Netanyahu, Barak may be ready and willing to return Golan, make peace with Syria

About 16 years ago, at the height of the public campaign in support of keeping the Golan Heights, I told my friend Yehuda Walman that Golan residents are needlessly wasting energy and millions of shekels. A combination of personal knowledge and dubious intuition prompted me to whisper in his ear: “Your grandchildren (which were not born yet at the time) will be born on the Golan Heights.”

 

Walman, who back then was already torn between his leftist political views and his home in the Golan, could not, and perhaps did not want to, stop the well-oiled campaign machine that roared through the country en route to the Prime Minister’s Office in Jerusalem. The money wasted on rallies at the time could have been used to establish another Golan community.

 

However, had I encountered Walman these days, I would tell him: Yehuda, you should start worrying.
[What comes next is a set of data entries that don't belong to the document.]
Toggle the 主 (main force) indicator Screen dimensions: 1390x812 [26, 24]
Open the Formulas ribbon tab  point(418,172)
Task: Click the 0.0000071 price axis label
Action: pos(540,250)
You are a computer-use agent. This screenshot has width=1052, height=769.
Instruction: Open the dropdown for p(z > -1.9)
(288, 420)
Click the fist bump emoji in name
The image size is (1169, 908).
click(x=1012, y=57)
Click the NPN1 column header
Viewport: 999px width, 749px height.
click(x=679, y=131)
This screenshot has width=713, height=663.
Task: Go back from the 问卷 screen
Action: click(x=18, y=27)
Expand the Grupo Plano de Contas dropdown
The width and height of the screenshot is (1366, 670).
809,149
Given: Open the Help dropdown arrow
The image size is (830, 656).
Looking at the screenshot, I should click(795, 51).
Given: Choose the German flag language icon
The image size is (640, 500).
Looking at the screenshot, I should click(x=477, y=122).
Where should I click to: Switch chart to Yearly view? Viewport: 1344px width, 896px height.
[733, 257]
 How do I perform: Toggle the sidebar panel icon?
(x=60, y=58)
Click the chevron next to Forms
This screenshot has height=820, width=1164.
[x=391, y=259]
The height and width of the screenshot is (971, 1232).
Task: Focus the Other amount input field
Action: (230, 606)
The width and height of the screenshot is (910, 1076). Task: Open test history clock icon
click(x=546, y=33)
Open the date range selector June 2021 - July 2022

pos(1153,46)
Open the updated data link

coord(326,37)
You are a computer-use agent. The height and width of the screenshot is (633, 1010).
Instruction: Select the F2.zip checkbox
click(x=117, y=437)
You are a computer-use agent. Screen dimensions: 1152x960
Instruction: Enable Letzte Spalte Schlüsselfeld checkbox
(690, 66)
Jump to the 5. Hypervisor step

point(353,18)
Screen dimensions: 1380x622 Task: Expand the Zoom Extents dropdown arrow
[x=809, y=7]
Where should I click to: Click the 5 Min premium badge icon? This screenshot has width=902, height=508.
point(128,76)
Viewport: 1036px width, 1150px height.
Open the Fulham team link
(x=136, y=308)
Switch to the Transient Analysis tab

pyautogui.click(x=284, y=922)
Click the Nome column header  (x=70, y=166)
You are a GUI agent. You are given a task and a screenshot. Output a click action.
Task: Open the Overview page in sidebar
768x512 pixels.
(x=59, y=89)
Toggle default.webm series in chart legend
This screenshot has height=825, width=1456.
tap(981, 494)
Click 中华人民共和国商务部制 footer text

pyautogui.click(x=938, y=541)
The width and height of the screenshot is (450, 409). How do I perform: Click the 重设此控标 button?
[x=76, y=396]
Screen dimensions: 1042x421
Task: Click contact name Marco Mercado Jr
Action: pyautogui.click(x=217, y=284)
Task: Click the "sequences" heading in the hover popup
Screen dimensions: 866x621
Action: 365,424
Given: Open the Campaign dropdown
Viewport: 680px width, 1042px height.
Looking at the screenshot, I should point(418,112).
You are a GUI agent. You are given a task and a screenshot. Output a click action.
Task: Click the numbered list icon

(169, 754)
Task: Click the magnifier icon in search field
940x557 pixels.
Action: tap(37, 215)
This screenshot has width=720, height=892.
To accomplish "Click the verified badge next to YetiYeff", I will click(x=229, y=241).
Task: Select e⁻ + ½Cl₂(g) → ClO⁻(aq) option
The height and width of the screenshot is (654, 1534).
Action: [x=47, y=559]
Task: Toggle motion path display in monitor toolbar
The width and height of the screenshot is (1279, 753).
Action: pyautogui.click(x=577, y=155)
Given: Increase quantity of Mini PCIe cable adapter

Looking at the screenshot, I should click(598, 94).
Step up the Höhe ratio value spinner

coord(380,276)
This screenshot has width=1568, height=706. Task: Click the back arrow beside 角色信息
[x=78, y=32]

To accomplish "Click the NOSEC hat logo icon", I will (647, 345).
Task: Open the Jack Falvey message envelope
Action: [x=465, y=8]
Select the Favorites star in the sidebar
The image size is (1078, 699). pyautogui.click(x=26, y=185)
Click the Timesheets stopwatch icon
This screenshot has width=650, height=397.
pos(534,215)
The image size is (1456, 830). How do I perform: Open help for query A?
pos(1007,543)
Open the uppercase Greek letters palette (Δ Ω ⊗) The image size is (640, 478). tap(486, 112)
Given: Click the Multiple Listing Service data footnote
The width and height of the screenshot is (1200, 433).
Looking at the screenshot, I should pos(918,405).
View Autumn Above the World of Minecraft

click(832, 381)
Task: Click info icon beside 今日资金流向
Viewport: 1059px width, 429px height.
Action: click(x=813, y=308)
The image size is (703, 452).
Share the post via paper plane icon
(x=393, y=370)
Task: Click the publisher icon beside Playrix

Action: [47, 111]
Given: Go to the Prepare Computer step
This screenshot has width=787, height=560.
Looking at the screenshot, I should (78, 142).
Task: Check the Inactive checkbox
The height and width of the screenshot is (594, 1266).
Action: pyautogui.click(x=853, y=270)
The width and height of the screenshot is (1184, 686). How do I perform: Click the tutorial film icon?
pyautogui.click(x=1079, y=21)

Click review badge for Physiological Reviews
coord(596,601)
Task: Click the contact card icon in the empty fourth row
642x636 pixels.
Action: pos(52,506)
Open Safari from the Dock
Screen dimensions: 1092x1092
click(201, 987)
It may indeed seem distant and unrealistic, but never forget the ancient Air Force slogan: “The one you don’t see is the one that will bring you down.”

 

The second Netanyahu government includes two figures who were given a second and last chance by God, luck, and their political talents. Bibi Netanyahu and Ehud Barak, justifiably or not, have entered the annals of the State of Israel as great political failures. They cannot afford to keep their names on the failure list forever.

 

Governments, and certainly prime ministers, make history mostly in the wake of one or two historical deeds: Establishing a state, embarking on war, or making peace. We had prime ministers and governments that were erased from Israel’s collective memory because there was “nothing to write home about” in respect to their term in office.

 

Netanyahu and Barak are aware of their special situation, and as one who is well familiar with them, with their ambitions, and with the political ideas that guide them, I’m guessing that they won’t let the second historical chance pass them by. They face mostly two possibilities: War or peace; or both.

 

2 for the price of 1

In the framework of these two possibilities, when we talk about the possibility of war, the objective would be to eliminate the Iranian nuclear option. Both of them are aware of the growing danger, yet both of them also know what such military operation entails, assuming it is even possible. At this time, the State of Israel can scream plenty but do little. At this time, Bibi and Barak know their glory won’t come from this issue. History may hit them hard on this front.

 

So we’re left with the possibility of peace. For a long time now, Syria’s president has been calling for peace openly. Olmert apparently went a long way towards Assad, and most importantly for Netanyahu and Barak: Both of them, during their tenure as PM, engaged in talks with the Syrians regarding the Golan and expressed willingness to pay the price, as Rabin and Peres did before them. What’s the price? Everyone knows.

 

Today, Netanyahu and Barak are allowed to think that by making peace with Syria they get two things for the price of one, as is the custom today at supermarkets: Peace with Syria, as well as removing it from the Iranian axis of evil.

 

As of Tuesday morning, the Netanyahu-Barak duo is called on to resolve several critical and urgent problems. Yet the moment shall come, and it isn’t far off, where they will start thinking about the coming years and about history. For Golan Heights residents, the sand in the hourglass has started to slowly pour down.